** YOUR INSTRUCTIONS **
Filter the listing for lines containing "agent".

(Beginning of SUPPLIED RECORDS)

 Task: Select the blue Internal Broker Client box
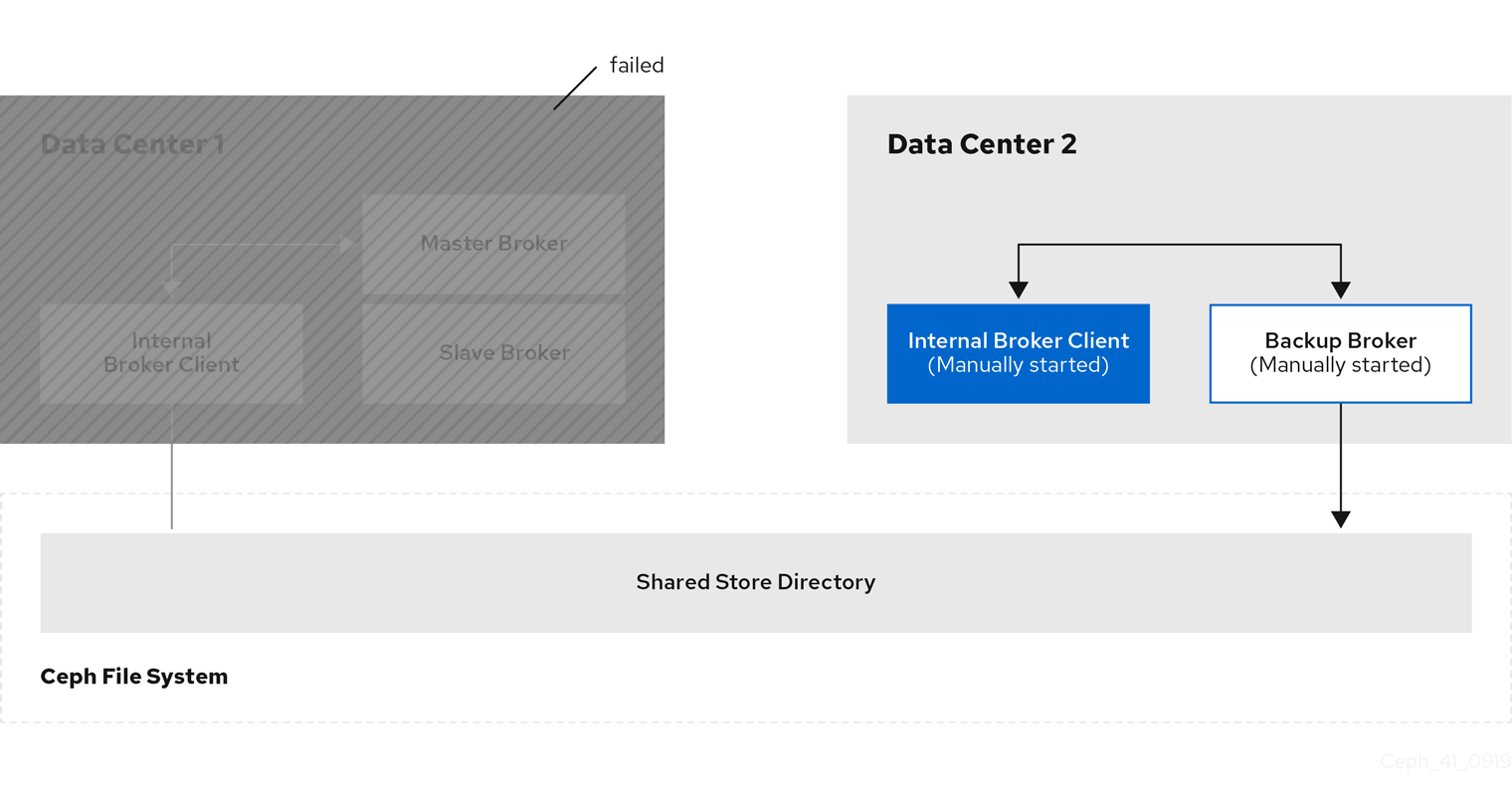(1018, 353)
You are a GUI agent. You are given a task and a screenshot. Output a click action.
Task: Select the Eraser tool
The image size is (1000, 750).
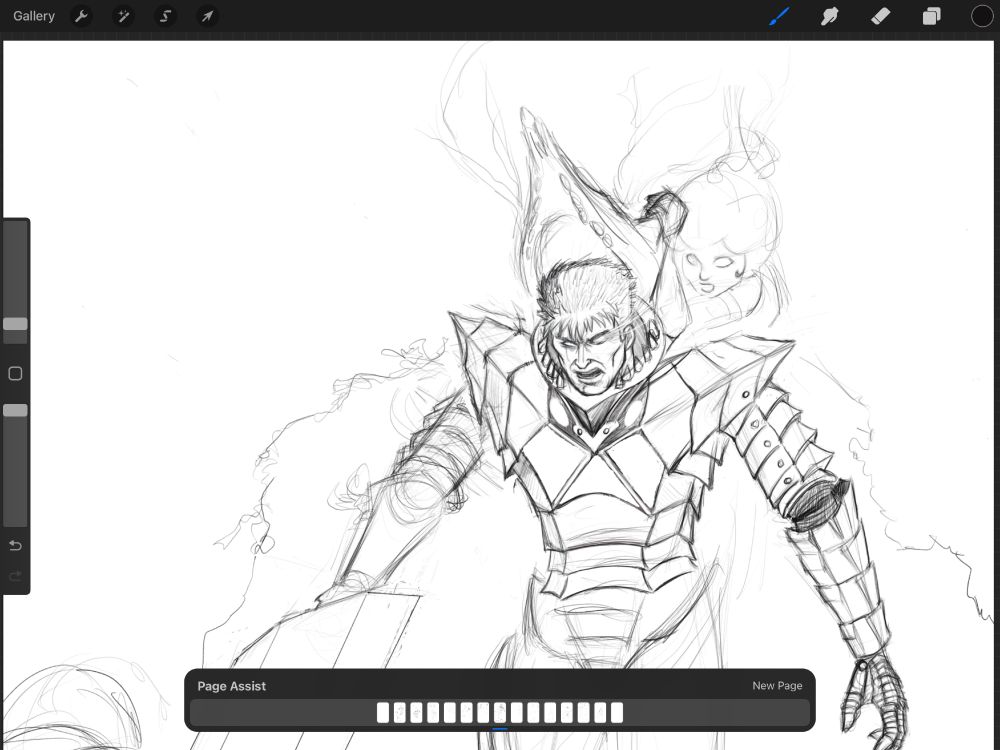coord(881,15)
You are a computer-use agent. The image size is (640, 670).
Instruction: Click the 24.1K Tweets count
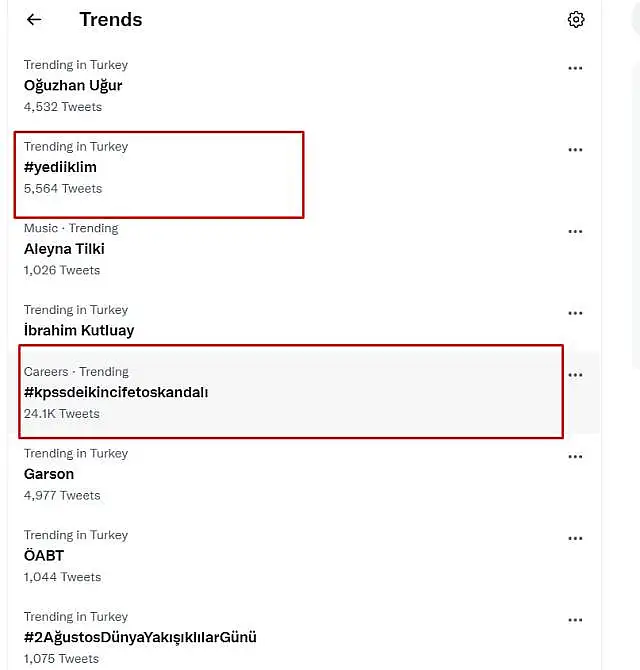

(End of SUPPLIED RECORDS)
(Beginning of SUPPLIED RECORDS)

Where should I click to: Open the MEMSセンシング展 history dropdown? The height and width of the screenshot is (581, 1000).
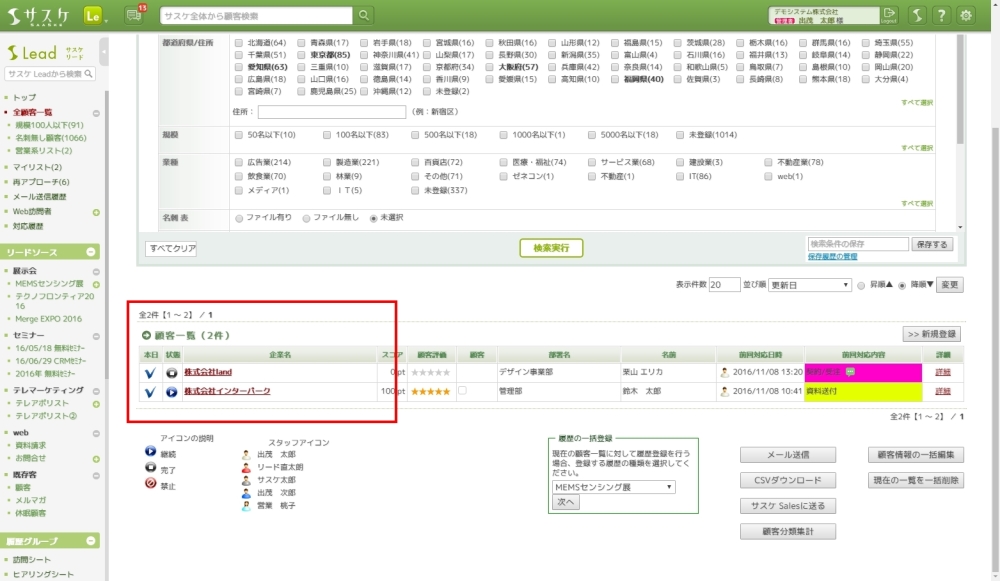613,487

(End of SUPPLIED RECORDS)

** OUTPUT OF THE TASK **
You are a GUI agent. You are given a task and a screenshot. Output a click action.
You are a computer-use agent. The image size is (640, 670).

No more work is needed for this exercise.